WRITTEN EXERCISE 1
Summarize the post about meeting Nelson Mandela in two sentences.
WRITTEN EXERCISE 2
Carry on the post about meeting Nelson Mandela past its final sentence.

GIVEN TEXT

** BEGIN **

Friday, 20 April 2012

Adventures of an activist called Tom

Michael McGahey
As STUC Congress approaches I always reflect on the characters of the past and the bits of fun I remember in or around the movement over the years. So sit back and enjoy some unashamed name-dropping from a back-office publicist who happened to be in the right place at the right time – from time to time.
Not strictly the STUC but let's start with the biggest first. 1993, Glasgow, pissing rain. Thousands welcome Nelson Mandela. A chance meeting with Lothian Region convener Keith Geddes and UNISON general secretary Alan Jinkinson led to me being in the line-up to meet Mandela. I was in a red nylon hoodie and soaked to the skin.

I’ll never forget Mandela’s moving words, full of political significance, as he shook my hand. “You are very wet”, he said.
As a result of this dialectic, I left in tears through the wrong door and was confronted by serious security (the type with a weapon). “What are you doing here?”, she asked in that way that you know she’s not to be messed with.

“I’ve just met Nelson Mandela”, I bubbled. So she gave me a cuddle!

Off then to the New Blane Valley pub (it is now refurbished and is no longer ‘New’ - just the Blane Valley. I always think that’s strange).

** END **

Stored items
** BEGIN **

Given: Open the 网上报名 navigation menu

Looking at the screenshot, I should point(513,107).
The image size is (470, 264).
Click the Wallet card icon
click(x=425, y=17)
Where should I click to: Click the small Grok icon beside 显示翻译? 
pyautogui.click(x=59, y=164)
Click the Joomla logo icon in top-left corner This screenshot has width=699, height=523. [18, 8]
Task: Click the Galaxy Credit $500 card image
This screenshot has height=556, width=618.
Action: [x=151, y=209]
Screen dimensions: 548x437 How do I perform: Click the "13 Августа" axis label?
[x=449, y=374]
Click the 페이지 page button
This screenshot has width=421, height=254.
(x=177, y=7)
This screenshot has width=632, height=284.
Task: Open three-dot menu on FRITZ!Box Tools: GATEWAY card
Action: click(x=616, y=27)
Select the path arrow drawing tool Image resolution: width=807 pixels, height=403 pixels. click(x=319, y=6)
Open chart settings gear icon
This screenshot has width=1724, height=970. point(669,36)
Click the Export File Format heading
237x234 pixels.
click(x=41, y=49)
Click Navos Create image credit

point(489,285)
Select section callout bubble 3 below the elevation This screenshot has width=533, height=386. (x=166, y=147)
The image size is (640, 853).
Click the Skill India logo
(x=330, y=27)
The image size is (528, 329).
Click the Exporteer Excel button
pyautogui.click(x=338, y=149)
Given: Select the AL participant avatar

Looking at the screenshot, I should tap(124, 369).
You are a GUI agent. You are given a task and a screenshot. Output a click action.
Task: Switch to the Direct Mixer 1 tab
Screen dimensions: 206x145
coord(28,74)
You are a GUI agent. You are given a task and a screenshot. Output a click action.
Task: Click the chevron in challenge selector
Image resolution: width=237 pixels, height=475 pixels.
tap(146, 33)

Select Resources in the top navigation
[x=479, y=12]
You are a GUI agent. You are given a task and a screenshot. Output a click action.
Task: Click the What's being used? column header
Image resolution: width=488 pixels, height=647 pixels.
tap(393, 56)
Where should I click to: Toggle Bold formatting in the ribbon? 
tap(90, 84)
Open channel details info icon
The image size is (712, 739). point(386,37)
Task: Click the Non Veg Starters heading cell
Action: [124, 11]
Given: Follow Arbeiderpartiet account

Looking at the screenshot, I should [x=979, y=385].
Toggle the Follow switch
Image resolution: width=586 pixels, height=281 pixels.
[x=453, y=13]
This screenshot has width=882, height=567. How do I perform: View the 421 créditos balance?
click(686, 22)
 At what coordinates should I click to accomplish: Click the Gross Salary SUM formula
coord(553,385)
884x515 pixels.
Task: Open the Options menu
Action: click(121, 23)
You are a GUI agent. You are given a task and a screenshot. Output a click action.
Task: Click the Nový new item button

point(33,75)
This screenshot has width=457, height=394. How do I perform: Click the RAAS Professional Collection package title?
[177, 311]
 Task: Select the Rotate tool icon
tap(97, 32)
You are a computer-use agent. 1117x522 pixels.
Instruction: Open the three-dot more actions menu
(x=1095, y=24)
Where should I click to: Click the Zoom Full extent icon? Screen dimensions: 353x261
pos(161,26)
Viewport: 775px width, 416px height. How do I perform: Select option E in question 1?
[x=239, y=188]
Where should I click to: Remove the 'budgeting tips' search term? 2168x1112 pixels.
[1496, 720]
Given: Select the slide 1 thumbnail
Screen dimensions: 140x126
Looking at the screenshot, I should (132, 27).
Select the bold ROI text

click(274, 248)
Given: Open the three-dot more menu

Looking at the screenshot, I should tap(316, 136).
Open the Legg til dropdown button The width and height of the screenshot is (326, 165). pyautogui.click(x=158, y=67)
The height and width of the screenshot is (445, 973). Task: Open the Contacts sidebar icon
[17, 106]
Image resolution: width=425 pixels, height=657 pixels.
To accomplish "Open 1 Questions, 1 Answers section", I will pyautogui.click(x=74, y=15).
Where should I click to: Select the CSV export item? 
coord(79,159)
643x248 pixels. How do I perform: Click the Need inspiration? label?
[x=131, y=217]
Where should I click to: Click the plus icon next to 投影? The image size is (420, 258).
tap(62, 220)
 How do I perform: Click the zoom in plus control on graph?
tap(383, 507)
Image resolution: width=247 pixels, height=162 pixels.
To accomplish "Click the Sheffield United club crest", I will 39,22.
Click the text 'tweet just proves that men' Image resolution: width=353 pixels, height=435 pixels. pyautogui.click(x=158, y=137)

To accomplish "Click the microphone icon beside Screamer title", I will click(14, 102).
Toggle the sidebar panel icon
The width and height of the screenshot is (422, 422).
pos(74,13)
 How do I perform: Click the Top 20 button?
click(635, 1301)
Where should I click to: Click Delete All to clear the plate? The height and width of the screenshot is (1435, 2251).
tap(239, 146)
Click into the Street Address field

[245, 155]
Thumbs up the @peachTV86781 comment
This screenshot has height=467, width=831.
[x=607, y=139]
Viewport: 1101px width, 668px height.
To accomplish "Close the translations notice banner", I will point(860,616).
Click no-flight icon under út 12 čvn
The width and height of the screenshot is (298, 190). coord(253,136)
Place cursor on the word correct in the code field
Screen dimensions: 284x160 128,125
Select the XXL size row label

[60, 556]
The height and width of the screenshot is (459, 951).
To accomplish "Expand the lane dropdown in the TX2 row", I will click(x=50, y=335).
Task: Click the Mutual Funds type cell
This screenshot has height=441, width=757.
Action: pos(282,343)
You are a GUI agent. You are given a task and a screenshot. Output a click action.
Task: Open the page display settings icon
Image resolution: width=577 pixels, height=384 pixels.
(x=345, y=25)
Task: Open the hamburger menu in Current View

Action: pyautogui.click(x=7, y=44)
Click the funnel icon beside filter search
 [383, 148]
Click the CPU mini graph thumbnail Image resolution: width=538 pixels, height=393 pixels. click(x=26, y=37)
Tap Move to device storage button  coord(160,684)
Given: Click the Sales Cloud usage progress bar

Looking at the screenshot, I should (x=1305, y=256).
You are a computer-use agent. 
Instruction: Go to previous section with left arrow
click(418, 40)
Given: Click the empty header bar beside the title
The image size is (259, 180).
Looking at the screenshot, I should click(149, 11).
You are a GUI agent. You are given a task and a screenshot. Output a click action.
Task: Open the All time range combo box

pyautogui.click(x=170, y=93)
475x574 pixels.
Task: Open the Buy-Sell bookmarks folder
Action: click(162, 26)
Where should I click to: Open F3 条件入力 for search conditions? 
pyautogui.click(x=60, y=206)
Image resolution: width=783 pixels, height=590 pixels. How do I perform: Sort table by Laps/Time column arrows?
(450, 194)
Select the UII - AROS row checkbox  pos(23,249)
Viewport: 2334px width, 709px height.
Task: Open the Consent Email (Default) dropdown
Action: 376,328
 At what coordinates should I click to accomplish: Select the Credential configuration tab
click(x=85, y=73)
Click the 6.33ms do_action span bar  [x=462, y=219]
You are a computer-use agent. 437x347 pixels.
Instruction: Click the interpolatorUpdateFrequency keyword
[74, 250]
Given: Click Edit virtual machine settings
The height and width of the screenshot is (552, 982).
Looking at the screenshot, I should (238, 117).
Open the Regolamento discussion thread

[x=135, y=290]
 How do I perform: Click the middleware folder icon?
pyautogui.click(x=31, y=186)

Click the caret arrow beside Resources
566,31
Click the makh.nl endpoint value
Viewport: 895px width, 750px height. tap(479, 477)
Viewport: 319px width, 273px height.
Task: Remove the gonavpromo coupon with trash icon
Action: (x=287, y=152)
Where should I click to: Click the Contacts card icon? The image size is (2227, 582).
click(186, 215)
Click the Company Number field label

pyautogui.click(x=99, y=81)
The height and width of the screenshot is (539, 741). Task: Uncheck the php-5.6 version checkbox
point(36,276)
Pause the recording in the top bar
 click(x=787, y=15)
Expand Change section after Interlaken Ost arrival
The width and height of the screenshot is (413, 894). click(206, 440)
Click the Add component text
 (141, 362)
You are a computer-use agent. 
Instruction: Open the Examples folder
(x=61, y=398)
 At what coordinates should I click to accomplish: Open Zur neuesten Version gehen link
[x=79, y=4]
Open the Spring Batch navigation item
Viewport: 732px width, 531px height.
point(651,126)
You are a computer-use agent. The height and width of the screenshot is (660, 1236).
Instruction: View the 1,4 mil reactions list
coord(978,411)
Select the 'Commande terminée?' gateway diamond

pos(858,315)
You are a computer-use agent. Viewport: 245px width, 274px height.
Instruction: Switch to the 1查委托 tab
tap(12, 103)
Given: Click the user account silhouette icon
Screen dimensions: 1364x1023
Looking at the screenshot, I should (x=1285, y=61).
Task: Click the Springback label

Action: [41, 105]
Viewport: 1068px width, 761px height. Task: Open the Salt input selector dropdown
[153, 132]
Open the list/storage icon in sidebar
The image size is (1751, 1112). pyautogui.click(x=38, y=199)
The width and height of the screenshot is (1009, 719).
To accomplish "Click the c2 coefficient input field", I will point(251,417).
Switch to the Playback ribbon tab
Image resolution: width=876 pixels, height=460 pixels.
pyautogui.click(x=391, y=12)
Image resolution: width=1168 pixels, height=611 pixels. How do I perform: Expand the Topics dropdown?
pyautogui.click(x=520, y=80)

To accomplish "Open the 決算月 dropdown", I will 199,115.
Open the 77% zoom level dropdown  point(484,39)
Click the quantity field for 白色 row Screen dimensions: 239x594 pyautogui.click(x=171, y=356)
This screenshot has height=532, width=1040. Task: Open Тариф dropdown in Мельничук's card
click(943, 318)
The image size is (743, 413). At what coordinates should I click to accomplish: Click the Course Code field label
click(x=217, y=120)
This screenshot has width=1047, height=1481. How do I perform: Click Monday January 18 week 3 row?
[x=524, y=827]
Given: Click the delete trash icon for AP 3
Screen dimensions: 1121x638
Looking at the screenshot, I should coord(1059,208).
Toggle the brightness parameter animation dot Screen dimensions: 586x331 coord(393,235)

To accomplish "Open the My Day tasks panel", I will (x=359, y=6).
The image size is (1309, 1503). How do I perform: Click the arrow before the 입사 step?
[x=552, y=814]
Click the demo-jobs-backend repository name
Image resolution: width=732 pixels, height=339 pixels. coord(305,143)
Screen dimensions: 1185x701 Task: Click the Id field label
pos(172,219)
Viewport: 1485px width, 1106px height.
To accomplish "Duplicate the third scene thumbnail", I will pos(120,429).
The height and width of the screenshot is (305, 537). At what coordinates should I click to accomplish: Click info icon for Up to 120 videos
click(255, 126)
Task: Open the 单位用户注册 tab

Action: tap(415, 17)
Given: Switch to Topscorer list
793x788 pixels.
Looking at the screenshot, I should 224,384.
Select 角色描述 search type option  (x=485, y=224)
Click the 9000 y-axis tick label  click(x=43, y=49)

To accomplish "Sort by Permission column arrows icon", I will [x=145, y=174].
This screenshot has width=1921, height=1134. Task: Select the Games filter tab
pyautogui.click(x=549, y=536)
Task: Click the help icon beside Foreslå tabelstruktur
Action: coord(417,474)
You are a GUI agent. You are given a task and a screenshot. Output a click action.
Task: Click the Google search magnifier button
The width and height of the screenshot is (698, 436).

** END **

WRITTEN RESPONSE 1
With STUC Congress approaching, the writer looks back on characters and fun moments from years in and around the movement, beginning with thousands welcoming Nelson Mandela in a rain-soaked Glasgow in 1993. A chance meeting put the soaked writer in the line-up to shake Mandela's hand, after which the writer left in tears through the wrong door, was confronted by armed security, and got a cuddle after explaining.

WRITTEN RESPONSE 2
Anyway, I kept the Mandela handshake hand in my pocket (leading to a failure to catch my camera when UNISON’s Jane Carolan knocked it over). I kept it there all the way home until I laid it on my young children’s foreheads. Daft I know but I’m still glad I did it and so are they.

On the emotional front, as Mandela left the stage that day, I went round the back of the stage to take a photo and met a woman from Namibia. As we watched him come down the scaffolding stairs to the empty space between the back of the stage and the city chambers, the new South African national anthem struck up.

It was pouring down but Mandela stopped and stood to attention halfway down the stairs, getting drenched as the assistant with the brolly had been left a couple of steps behind.

I looked to the right. The only other people watching this were the woman from Namibia, me and, in front of the city chambers, a line of Glasgow polis standing to attention and saluting the man. Such a powerful vision that it still moves me to relate it to this day.

Back to the STUC.

In Dundee many moons ago I met Michael McGahey and Jimmy Reid in a taxi with Bob Thomson. That was to be the start of a fair wheen of stories.

Michael McGahey. A man who respected me so much, he called me ‘Tom’. I first met him in 1983 when Eric Clarke led me up a mysterious dark staircase into a wood panelled room at Hillside Crescent NUM HQ, for an audience.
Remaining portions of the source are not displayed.